Ignacio Mier Velazco reveló que la reforma electoral de Sheinbaum no figuraba en el Plan C de la coalición, confirmó que PREP y cómputo distrital serán simultáneos, y abrió la puerta formal a que PT y Verde voten en contra sin romper la alianza con Morena.
CDMX — Una revelación de peso político mayor salió casi de pasada en la entrevista que el presidente de la Junta de Coordinación Política del Senado de la República, Ignacio Mier Velazco, concedió el martes en los pasillos de la Cámara alta. Al abordar la tensión con los aliados del Partido del Trabajo y el Partido Verde Ecologista, el senador aclaró que la reforma electoral de la presidenta Claudia Sheinbaum no formaba parte del Plan C, la plataforma electoral que selló la coalición para el ciclo 2024-2030. "Cuando se construyó el Plan C y se registró como plataforma electoral, no incluía esta iniciativa de Reforma Electoral", dijo. La frase desactiva el argumento de que el PT y el Verde tienen obligación coalicional de votar a favor: si la reforma no era parte del acuerdo original, un voto en contra no constituye traición al acuerdo fundacional, sino ejercicio de autonomía sobre un tema que quedó fuera de él.
La consecuencia lógica de esa premisa es la que Mier Velazco desarrolló con cuidado a lo largo de la entrevista: la coalición no se rompe si los aliados votan en contra, porque hay iniciativas fuera del Plan C "en las que no necesariamente nos tienen que acompañar". El senador descartó cualquier escenario de ruptura con una frase de alcance más amplio: "en la Cuarta Transformación se vale disentir, pues somos un movimiento que nació de eso, y lo une lo sustantivo". Dicho así, el disenso sobre la reforma electoral quedaría encuadrado no como fractura sino como pluralismo interno. Lo que no respondió Mier Velazco es dónde corre la línea entre disenso admisible y ruptura efectiva, ni cuántos votos en contra de los aliados puede absorber la coalición antes de que esa distinción pierda sustancia política. Tampoco fue convocado a Palacio Nacional para esa noche, detalle que registró sin comentario pero que sugiere que la negociación de alto nivel sobre la iniciativa se procesa en un círculo más cerrado que el de los coordinadores parlamentarios.
El segundo aporte relevante de la entrevista fue la clarificación definitiva sobre el Programa de Resultados Electorales Preliminares. Mier Velazco no solo ratificó que el PREP se mantiene —como ya había adelantado en declaraciones previas— sino que describió con precisión la mecánica que propone la reforma: el PREP operará como siempre, ofreciendo resultados preliminares en las horas siguientes al cierre de casillas; en paralelo, el cómputo distrital arrancará en el momento en que los paquetes electorales comiencen a llegar a los Consejos Distritales, en lugar de esperar al miércoles posterior a la elección —o hasta ocho días después en el caso de comicios para gobernador—. Ambos instrumentos correrían de manera simultánea. "El cómputo es lo que lo debe confirmar y seguramente se tardan 72 horas en hacerlo", precisó. Si esa descripción se traduce fielmente en el articulado, la alarma que encendieron los ex presidentes del INE Luis Carlos Ugalde y Leonardo Valdés pierde su fundamento: no desaparece la certeza anticipada, cambia el momento de inicio del recuento oficial.

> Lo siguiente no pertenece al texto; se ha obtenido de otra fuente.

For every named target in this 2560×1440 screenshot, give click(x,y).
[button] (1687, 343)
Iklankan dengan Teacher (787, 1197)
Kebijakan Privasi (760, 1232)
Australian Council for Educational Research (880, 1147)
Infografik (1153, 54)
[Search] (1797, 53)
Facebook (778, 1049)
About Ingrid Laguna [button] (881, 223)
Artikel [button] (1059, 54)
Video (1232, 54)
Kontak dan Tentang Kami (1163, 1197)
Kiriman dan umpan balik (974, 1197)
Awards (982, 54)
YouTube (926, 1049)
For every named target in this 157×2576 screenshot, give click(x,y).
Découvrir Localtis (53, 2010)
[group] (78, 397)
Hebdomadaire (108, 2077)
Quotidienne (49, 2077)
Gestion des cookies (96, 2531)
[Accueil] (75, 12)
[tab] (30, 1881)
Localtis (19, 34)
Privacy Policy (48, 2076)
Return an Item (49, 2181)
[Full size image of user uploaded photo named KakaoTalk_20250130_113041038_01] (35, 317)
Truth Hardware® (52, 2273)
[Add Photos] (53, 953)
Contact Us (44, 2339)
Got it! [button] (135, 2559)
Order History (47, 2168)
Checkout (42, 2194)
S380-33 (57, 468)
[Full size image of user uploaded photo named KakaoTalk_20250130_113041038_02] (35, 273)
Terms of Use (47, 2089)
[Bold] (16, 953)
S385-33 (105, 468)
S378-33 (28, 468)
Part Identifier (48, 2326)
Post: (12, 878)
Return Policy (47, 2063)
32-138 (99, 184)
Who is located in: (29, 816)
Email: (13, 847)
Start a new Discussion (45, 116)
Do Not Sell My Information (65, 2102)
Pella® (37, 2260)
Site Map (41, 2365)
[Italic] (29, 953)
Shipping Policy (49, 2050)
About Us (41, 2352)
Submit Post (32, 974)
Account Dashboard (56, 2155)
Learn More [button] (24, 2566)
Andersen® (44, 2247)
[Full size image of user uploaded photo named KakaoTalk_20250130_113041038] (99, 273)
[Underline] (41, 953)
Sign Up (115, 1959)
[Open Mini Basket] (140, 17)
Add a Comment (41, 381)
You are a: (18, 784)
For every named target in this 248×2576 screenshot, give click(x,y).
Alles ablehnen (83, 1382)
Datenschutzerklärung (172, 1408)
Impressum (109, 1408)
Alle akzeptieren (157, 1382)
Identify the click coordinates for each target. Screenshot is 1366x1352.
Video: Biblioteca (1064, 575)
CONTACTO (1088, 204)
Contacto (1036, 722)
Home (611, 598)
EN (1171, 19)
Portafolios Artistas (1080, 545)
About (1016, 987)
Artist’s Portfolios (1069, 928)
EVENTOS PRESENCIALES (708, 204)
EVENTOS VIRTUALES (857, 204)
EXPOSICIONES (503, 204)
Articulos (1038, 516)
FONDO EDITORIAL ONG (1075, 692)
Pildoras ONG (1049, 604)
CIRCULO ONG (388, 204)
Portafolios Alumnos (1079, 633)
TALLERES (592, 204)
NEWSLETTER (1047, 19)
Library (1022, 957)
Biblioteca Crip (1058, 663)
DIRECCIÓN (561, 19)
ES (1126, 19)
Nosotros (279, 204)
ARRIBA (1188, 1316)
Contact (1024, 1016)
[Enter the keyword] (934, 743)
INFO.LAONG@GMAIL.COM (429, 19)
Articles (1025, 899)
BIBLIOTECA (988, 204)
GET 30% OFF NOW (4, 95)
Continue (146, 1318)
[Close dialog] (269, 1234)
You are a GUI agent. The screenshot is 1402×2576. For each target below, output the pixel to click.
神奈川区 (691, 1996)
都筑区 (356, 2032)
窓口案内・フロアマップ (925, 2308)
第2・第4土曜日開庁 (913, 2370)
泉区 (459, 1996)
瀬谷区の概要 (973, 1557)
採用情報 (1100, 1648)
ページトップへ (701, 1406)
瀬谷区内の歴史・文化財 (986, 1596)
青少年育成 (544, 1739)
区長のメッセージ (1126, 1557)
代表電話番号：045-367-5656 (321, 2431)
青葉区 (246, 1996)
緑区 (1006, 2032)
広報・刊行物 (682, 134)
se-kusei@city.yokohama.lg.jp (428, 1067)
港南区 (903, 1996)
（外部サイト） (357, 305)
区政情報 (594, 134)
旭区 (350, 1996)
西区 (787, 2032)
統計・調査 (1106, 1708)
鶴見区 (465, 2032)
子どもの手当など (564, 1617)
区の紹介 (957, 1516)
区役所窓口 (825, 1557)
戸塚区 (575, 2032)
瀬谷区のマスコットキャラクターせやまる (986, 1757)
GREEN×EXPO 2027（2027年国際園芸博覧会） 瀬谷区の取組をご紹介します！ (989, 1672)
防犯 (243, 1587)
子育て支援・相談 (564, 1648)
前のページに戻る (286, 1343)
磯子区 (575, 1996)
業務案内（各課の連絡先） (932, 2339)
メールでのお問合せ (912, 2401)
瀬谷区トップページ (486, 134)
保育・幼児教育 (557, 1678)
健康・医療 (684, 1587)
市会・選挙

Sobre el vacío que más consenso crítico ha generado en toda la discusión —la ausencia de candados contra el narcofinanciamiento de campañas—, Mier Velazco respondió en dos registros. En el técnico, afirmó que la fiscalización del origen de los recursos "viene considerada" en la reforma y estará a cargo del árbitro electoral. En el político, cuando una periodista citó las afirmaciones del exconsejero jurídico Julio Scherer Ibarra sobre la penetración del dinero criminal en procesos electorales, el senador optó por derivar la pregunta: "pregúntele a él". La evasión no despeja la preocupación de fondo. Que el argumento del narcofinanciamiento haya sido planteado ante el presidente de la Jucopo del Senado en términos de riesgo diplomático con Estados Unidos añade una dimensión que la discusión legislativa no había incorporado hasta ahora con esa nitidez.
El martes cerró con la reforma aún sin texto formal en manos del Congreso, el plazo constitucional del 31 de mayo como horizonte inamovible, y una arquitectura política que Mier Velazco describió como sólida pero que, por su propio relato, admite el voto en contra de los aliados sin que eso sea considerado ruptura. Si la coalición puede sobrevivir un "no" del PT y el Verde en esta reforma, la pregunta que queda abierta es qué significa entonces el respaldo coalicional cuando se trata de modificar la Constitución.